Politisches Kabarett krönt schönen Cultura-Restart

Trotz Hygienebeschränkungen: „Deutschlands lustigster Seelsorger“ sorgt für mächtig viel Spaß

Rietberg (sst). Nach rund drei Monaten Corona bedingter Zwangspause hat die Cultura ihre Pforten wieder geöffnet und startete dabei passend zur momentanen großen Aufmerksamkeit auf die Politik mit politischem Kabarett. Durch die Lockerungen der Landesregierung ist es Theatern in NRW nun wieder erlaubt, Veranstaltungen mit bis zu 100 Besuchern unter Einhaltung der allgemeinen Hygieneregeln durchzuführen. Der Abend in der Cultura war gut vorbereitet.

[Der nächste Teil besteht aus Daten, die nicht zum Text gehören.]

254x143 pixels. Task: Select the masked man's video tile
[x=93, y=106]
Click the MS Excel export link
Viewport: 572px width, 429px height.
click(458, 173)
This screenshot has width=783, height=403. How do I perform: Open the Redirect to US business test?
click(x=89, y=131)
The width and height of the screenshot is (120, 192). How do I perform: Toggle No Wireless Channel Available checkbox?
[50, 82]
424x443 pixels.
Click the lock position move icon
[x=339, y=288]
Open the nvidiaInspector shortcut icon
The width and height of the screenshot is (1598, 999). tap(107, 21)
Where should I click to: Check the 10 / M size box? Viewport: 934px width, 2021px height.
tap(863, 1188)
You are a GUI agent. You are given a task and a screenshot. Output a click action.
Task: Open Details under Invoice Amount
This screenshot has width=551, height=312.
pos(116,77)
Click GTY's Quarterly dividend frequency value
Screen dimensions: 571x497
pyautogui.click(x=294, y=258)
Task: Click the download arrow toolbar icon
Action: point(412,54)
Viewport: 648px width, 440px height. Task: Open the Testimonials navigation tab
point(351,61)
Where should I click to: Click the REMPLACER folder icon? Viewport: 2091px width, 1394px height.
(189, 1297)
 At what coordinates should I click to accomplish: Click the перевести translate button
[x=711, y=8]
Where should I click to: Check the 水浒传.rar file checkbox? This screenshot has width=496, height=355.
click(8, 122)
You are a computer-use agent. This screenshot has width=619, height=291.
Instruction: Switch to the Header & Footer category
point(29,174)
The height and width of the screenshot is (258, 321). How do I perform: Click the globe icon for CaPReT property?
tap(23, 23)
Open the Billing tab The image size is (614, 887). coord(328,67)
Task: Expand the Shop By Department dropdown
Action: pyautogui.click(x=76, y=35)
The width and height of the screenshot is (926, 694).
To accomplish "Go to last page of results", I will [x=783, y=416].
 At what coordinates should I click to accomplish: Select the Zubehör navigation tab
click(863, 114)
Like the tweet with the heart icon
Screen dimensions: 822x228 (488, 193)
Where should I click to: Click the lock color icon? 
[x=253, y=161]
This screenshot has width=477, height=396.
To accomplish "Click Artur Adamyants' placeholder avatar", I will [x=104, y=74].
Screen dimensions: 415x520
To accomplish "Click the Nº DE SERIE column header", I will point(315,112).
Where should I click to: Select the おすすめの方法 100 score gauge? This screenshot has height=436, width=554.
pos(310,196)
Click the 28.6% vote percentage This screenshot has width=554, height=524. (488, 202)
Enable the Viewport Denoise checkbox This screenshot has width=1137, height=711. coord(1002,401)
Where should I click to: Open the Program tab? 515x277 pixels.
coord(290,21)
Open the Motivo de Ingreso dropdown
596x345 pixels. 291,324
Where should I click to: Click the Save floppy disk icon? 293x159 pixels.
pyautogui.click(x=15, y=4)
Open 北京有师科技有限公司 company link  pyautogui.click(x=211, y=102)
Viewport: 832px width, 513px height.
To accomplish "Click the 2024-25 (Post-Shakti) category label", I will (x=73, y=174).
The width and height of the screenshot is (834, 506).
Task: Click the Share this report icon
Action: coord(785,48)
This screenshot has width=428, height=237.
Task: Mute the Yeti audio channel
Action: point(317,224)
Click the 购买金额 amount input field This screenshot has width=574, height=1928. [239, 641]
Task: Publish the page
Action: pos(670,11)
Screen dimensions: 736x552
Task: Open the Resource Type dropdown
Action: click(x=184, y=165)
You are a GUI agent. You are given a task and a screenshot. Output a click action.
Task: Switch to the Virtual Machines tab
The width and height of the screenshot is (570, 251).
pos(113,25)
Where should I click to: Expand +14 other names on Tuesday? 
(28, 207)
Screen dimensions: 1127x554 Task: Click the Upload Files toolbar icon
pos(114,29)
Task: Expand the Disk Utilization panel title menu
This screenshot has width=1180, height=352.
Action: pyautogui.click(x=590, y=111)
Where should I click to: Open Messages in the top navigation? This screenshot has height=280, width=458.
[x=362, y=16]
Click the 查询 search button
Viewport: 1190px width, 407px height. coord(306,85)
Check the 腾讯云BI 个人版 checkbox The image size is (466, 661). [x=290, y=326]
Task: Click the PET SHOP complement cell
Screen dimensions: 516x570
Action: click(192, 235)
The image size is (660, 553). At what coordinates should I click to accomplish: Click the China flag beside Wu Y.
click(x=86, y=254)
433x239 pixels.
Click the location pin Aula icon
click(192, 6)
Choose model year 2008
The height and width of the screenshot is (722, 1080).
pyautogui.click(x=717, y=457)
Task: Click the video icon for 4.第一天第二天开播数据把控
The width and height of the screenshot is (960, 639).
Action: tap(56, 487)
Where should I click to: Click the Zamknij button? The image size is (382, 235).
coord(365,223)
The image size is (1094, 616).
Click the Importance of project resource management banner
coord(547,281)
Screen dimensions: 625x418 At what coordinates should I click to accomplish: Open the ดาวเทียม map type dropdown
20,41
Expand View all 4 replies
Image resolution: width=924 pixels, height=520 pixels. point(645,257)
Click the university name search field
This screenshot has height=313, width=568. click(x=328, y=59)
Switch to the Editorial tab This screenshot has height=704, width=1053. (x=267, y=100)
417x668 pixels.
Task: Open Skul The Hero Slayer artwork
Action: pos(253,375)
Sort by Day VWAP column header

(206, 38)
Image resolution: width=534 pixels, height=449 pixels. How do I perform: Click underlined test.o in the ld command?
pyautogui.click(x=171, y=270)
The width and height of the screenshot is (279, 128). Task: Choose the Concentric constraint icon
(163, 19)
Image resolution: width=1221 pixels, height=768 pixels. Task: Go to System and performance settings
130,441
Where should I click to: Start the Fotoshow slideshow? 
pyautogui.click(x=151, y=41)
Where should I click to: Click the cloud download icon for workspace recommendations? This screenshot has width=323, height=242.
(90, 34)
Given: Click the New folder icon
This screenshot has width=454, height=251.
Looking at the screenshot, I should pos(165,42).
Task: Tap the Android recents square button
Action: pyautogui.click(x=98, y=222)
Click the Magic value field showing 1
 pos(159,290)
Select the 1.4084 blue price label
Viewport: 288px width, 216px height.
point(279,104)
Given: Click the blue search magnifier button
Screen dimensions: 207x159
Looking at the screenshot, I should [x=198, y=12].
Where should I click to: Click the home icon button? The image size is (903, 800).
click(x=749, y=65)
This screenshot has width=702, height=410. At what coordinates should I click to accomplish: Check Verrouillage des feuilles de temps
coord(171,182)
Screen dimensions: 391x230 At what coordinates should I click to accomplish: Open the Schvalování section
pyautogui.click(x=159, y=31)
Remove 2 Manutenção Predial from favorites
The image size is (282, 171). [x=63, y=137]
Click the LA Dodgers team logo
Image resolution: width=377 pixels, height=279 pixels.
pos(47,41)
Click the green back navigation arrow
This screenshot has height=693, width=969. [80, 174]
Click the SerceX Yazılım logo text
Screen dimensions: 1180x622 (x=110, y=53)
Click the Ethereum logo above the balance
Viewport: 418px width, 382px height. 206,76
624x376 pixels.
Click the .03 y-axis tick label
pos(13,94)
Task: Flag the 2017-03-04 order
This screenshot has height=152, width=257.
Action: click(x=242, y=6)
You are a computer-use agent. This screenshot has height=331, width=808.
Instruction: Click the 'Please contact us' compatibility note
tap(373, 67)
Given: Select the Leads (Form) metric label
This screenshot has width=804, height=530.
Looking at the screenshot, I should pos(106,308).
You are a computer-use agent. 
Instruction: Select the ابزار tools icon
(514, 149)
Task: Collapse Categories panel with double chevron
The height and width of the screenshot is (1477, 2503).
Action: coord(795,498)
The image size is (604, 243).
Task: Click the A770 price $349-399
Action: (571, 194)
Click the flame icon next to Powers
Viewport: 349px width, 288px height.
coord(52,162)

Das ehrenamtliche Cultura Team um den Vorsitzenden Johannes Wiethoff hatte dazu ein ausgeklügeltes Konzept ausgearbeitet, um endlich wieder Gäste im Rund­theater empfangen zu dürfen. „Sie sind heute Abend in gewisser Weise Testpersonen“, sagte Wiethoff bei seiner Ansprache. „Aber wir hoffen, dass alles gut geht und sind uns sicher, dass wir Sie in Zukunft auch wieder ohne Beschränkungen begrüßen dürfen.“ Am Eingang mussten die Hände desinfiziert werden, sich in eine Teilnehmerliste eingetragen werden und bis zum Sitzplatz ein Mund-Nasenschutz getragen werden. Die zwei Eingänge wurden in einen Ausgang und einen Eingang unterteilt und bei den Sitzplätzen galt der Mindestabstand von 1,5 Metern zu anderen Gästen. Paare oder Personen aus dem gleichen Haushalt durften natürlich auch nebeneinander sitzen. Trotz aller Beschränkungen schaffte es „Deutschlands lustigster Seelsorger“ Lutz von Rosenberg Lipinsky mit seinem aktuellen Programm „DEMOKRATUR oder: Die Wahl der Qual“ seine „ostwestfälischen Pappenheimer“ schnell aufzuheitern. In seinem politischen Kabarett ging der gebürtige Gütersloher daher an die Wurzeln der deutschen Politikseele. Er recherchiert, er stellt dar, aus und bloß –
und die Systemfrage: Wozu Demokratie? Seine Finger legt er dabei gerne in die Wunde des politischen Diskurses und stellt unangenehme Fragen: „Wieso geben wir unsere Stimme ab und wundern uns über die anschließende Stille? Wenn die Mehrheit stets schweigt, entscheidet dann nicht immer eine Minderheit?“ Als Beispiel hingen dem 55-Jährigen da die Bilder der Pegida-Demonstrationen im Kopf, auf denen der angebliche Wille des Volkes durchgesetzt werden sollte. „Da gehen 8.000 Menschen montags in Dresden auf die Straße und rufen: „Wir sind das Volk! Und die restlichen 82 Millionen fragen sich: Und wer sind wir dann?!“ 

Auf humorvolle Weise wurden auch die strikten Kontaktbeschränkungen und das mangelnde Mitspracherecht der Bürger verarbeitet: „Viele Leute wurden doch gar nicht gefragt, ob Oma und Opa überhaupt überleben sollen.“ „Mitleid“ hatte der Kabarettist auch mit aktuellen Verschwörungstheoretikern wie Sänger Xavier Naidoo oder Koch Attila Hildmann: „Xavier Naidoo sitzt momentan nur weinend vor der Cam, weil in Kellern Kinder gegessen werden.“ Für die in den Keller gefallenen Umfragewerte der AfD hatte von Rosenberg Lipinsky auch eine Erklärung: „Die AfD hat sich viel Mühe gegeben, aber konnte nicht feststellen, dass ein Syrer das Virus nach Deutschland gebracht hat.“ Nach dem zweistündigen Programm und zufrieden gestellten Gästen, ließ sich feststellen, dass das Rund­theater gut vorbereitet war und für weitere Veranstaltungen, mit vorerst bis zu 100 Besuchern, bereit ist.